Exhibit 99.1
| 3102 Oak Lawn Ave., Suite 215 | |
| Dallas, TX 75219 | |
| Phone (214) 525-7700 | |
| Fax (214) 525-7750 |
News Release
Contact: | Jeffrey T. Hinson | FOR IMMEDIATE RELEASE | ||
Phone: |
| (214) 525-7700 |
| May 15, 2003 |
HISPANIC BROADCASTING ANNOUNCES
FIRST QUARTER OPERATING RESULTS
DALLAS, TEXAS — Hispanic Broadcasting Corporation (the “Company”) (NYSE: HSP) today announced operating performance for the first quarter ended March 31, 2003. For the three months ended March 31, 2003, net revenues increased 8.7% to $56.5 million and EBITDA1 decreased 36.3% to $9.0 million compared to the same period of 2002. First quarter operating results included $0.8 million of expenses relating to the previously announced merger between the Company and Univision Communications Inc. (“Univision”). Net income totaled $3.1 million or $0.03 per share for the three months ended March 31, 2003, compared to net income of $6.9 million or $0.06 per share in the same period of 2002. Excluding the merger expenses for the first quarter ended March 31, 2003, EBITDA would have decreased 30.6% to $9.8 million and net income would have totaled $4.0 million or $0.04 per share.
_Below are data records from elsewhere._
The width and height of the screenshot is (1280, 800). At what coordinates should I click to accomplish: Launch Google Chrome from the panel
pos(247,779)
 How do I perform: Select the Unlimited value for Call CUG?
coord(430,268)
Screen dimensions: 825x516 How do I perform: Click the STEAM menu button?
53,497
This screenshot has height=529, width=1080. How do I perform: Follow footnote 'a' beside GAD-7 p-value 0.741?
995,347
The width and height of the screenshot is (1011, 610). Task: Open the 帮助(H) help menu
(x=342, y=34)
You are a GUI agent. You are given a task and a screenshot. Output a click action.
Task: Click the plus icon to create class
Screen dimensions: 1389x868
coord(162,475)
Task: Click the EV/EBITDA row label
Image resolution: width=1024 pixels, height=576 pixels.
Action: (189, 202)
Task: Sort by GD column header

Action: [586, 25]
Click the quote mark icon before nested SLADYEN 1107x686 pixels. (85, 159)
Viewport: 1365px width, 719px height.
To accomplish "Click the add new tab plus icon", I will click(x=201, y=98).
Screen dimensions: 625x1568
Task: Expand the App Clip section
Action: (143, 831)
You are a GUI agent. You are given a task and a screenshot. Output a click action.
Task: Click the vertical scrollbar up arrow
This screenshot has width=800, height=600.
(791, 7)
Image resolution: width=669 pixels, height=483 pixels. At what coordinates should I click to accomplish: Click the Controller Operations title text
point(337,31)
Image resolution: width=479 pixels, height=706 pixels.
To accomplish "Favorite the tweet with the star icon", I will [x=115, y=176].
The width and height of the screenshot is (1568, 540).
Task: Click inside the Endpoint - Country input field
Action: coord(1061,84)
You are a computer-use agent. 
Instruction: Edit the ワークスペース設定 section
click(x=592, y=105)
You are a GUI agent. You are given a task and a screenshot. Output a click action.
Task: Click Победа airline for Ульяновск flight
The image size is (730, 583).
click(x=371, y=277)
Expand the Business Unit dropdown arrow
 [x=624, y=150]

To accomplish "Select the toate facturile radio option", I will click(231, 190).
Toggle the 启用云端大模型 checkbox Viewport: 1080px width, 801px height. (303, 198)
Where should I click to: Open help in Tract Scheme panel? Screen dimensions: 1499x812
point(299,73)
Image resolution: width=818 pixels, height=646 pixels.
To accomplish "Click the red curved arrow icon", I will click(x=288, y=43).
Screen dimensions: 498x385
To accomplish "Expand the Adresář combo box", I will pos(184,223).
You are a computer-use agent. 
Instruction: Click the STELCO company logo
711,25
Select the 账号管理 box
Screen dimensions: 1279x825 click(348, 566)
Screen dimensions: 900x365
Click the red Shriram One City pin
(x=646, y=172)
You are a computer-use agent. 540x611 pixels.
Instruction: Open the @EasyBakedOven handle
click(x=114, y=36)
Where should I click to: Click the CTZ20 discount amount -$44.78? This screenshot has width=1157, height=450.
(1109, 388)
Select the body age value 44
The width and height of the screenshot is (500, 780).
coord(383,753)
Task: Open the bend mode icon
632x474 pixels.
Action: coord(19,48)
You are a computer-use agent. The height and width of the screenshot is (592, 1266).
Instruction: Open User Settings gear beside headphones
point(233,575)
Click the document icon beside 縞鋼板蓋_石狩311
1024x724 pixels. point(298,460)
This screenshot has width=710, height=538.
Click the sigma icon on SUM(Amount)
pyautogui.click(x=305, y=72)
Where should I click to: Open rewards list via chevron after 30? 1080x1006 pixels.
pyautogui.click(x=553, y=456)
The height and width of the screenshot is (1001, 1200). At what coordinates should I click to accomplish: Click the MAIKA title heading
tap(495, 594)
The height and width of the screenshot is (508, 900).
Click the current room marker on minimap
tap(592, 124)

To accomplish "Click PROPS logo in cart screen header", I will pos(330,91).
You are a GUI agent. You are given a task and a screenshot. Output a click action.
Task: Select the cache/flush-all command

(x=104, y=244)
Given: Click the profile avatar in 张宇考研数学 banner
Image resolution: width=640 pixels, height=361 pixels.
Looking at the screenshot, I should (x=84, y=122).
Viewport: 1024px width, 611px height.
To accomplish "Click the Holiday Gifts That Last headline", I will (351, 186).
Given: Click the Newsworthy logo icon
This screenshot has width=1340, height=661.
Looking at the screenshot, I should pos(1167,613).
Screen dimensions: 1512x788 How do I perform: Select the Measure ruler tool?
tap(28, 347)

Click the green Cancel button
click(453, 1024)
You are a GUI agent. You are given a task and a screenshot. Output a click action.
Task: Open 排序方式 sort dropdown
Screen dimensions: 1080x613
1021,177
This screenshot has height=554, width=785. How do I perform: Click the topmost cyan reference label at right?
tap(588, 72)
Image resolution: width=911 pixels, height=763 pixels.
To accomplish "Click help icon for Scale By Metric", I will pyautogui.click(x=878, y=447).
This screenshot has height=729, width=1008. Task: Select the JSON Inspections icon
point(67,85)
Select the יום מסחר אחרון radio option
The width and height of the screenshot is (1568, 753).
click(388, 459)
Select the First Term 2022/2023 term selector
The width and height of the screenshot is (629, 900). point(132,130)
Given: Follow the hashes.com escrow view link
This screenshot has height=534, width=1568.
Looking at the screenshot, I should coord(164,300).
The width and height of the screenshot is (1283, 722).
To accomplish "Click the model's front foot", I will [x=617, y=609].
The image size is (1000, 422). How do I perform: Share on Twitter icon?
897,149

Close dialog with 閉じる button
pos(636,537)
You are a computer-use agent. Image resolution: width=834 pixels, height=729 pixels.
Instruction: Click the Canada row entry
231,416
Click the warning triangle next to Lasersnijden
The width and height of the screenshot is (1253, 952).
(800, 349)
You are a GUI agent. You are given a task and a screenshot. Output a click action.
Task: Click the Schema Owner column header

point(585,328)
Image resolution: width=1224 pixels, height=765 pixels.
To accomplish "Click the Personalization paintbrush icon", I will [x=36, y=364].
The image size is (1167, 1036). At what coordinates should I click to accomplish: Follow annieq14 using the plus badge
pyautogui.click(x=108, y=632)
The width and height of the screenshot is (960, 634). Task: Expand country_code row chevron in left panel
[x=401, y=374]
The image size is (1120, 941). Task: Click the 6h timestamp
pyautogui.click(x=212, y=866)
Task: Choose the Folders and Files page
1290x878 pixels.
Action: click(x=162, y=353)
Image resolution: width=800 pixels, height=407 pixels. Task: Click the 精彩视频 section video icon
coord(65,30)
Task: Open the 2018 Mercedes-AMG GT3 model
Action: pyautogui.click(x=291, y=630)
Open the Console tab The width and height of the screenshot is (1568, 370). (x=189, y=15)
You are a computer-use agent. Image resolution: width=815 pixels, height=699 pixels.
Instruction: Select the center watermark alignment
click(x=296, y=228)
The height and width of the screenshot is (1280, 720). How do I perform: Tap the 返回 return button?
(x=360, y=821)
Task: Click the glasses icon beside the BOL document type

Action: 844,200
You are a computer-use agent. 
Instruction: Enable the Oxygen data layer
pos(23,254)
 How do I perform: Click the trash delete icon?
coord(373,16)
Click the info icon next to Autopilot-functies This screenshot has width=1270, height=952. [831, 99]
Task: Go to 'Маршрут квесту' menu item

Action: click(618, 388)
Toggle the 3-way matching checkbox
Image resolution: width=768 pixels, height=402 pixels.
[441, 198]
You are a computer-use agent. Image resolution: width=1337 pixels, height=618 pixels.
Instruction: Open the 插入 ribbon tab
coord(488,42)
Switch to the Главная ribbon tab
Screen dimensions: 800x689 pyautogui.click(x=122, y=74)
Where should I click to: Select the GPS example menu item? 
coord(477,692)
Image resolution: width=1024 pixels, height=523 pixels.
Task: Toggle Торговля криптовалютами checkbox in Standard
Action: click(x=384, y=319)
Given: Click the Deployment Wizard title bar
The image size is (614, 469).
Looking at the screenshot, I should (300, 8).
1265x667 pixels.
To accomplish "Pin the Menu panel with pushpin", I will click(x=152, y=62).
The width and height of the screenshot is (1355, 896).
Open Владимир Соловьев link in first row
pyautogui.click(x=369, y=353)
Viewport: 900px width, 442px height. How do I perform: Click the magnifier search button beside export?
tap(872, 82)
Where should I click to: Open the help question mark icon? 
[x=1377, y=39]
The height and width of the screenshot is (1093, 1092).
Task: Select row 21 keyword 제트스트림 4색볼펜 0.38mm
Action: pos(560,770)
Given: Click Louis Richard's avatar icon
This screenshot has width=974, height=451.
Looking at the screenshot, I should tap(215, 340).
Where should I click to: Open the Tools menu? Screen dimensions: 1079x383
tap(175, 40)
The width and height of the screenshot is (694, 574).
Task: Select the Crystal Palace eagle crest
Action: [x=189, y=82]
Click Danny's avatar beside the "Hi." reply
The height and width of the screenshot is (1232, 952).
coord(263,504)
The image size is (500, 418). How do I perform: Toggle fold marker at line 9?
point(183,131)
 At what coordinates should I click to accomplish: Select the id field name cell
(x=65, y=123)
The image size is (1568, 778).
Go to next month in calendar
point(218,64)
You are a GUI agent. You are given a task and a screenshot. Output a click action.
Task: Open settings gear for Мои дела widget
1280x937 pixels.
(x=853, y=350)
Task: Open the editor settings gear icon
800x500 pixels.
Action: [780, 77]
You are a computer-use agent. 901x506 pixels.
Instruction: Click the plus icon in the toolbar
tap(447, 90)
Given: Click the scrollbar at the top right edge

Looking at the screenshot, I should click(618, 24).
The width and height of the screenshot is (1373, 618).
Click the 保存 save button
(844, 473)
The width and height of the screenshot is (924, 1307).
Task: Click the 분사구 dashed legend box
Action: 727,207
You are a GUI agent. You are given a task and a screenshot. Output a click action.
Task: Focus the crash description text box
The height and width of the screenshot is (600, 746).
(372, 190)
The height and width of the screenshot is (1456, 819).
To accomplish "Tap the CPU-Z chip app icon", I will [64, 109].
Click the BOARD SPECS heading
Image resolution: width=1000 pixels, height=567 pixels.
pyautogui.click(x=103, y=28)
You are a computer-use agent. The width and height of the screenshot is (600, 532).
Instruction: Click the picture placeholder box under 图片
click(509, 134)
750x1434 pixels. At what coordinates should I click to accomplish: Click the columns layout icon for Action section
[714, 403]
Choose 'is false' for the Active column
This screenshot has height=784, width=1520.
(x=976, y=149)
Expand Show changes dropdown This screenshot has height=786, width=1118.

Net revenues increased for the three months ended March 31, 2003 compared to the same period in 2002 primarily because of (a) revenues from start-up stations acquired or reformatted in 2001 and 2002, which represent an increase of $2.0 million, and (b) revenue growth in New York, Miami, San Diego, Dallas, Chicago and Houston from stations that were not considered start-ups, which represent an increase of $2.1 million. The revenue growth was partially offset by a revenue decline on the San Francisco station that was not considered a start-up, which represents a decrease of $0.6 million.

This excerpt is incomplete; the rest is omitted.